Electron Transport Chain, Phosphorylation

After the Krebs cycle is completed, oxygen enters the respiration pathway as the electron acceptor at the end of the electron transport chain.

 

The oxidation takes place in a series of steps, like the electron chain of photosynthesis, but with different transport molecules. Many of the latter are cytochromes (proteins with an iron‐containing porphyrin ring attached) where the electron exchanges take place on the iron atoms. Others are iron‐sulfur proteins with iron again the exchange site. Three complexes of carriers are embedded together with proteins in the inner mitochondrial membrane where they assist in the chemiosmotic production of ATP (see below). The most abundant electron carrier, coenzyme Q (CoQ), carries electrons and hydrogen atoms between the others.

The transport chain often is likened to a series of magnets, each stronger than the last, which pull electrons from one weaker carrier and release it to the next stronger one. The last acceptor in the line is oxygen, an atom of which accepts two energy‐depleted electrons and two hydrogen ions (protons) and forms a molecule of water.

Energy from the transport chain establishes a proton gradient across the inner membrane of the mitochondrion and supplies the energy for the embedded protein complexes—which also are proton pumps and sites of the chemiosmotic process. As electrons are pulled from NADH and FADH 2, protons (H +) also are released, and the protein complexes pump them into the intermembrane space. Since the membrane is impermeable to protons, they accumulate there, and thus both a H + gradient and an electrochemical gradient are established between the inner membrane space and the matrix. Embedded in the membrane, however, are complexes of the enzyme ATP synthase with inner channels through which protons can pass. As the protons move down the gradient, their energy binds a phosphate group to ADP, an oxidative phosphorylation, making ATP.

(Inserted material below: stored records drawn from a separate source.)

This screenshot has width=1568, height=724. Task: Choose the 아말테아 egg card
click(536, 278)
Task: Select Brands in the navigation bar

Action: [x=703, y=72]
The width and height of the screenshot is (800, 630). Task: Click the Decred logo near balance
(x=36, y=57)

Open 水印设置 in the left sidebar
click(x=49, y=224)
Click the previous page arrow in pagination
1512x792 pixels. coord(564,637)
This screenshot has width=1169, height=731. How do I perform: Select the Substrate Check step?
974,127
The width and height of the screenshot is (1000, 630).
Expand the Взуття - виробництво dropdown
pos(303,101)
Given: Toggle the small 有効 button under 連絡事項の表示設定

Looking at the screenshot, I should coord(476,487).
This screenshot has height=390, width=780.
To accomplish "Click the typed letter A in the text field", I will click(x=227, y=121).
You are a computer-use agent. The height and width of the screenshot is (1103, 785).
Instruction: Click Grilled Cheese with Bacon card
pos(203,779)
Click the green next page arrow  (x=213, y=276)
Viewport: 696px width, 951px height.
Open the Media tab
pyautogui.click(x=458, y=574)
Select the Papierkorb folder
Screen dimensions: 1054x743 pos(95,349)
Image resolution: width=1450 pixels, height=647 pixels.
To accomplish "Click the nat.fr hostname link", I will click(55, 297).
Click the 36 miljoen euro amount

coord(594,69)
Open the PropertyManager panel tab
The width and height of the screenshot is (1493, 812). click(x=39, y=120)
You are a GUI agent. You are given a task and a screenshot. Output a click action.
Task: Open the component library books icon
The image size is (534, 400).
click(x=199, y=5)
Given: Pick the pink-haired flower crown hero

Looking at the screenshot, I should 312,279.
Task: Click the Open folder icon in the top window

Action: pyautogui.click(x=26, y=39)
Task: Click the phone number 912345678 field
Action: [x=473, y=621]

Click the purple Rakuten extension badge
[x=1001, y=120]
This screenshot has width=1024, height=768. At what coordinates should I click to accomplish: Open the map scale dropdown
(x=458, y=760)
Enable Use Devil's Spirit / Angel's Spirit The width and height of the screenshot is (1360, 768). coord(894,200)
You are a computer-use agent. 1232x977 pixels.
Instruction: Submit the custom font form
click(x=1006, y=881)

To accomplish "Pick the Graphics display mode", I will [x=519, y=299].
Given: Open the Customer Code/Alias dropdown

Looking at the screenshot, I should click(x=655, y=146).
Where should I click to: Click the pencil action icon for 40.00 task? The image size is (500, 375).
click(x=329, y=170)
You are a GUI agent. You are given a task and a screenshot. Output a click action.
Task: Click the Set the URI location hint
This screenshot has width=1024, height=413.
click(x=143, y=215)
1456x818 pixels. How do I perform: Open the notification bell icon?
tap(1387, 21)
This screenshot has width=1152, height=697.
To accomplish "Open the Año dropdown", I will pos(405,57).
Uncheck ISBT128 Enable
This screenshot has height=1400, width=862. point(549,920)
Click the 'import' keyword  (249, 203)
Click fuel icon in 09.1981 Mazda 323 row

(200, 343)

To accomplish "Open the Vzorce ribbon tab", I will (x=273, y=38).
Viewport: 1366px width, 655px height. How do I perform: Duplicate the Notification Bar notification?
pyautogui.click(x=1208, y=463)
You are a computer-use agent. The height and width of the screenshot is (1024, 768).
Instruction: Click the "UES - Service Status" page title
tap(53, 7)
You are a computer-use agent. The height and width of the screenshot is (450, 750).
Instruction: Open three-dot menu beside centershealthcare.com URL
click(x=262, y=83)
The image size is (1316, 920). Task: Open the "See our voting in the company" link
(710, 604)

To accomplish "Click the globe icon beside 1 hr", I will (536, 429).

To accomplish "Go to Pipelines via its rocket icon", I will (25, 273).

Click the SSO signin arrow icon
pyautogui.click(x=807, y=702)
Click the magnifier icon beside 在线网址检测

The importance of the Krebs cycle and oxidative phosphorylation is evident when the net yield of ATP molecules produced from each molecule of glucose is calculated. Each turn of the Krebs cycle produces one ATP, three molecules of NADH, and one of FADH 2. (Remember that it takes two turns of the cycle to release the six carbons of glucose as CO 2 so this number is doubled for the final count.) The retrieval of energy from the oxidative phosphorylations and the chemiosmotic pumping are an impressive 34 ATPs (four from the two NADH molecules produced in glycolysis and added to the transport and phosphorylation chain; six from the NADH molecule produced in the conversion of pyruvate to acetyl CoA; and 18 from the six molecules of NADH, four from the two FADH molecules, and two directly produced in two turns of the Krebs cycle.) The net yield from glycolysis is only two ATP molecules.

The number of enzymes and the precise mechanisms of the respiratory pathways may seem to be an unnecessarily complex way for cells to obtain energy for metabolic work. But, if electrons were added directly to oxygen, the reaction probably would produce enough heat to damage the cells and result in too small an amount of captured energy to be a significant source for future energy needs.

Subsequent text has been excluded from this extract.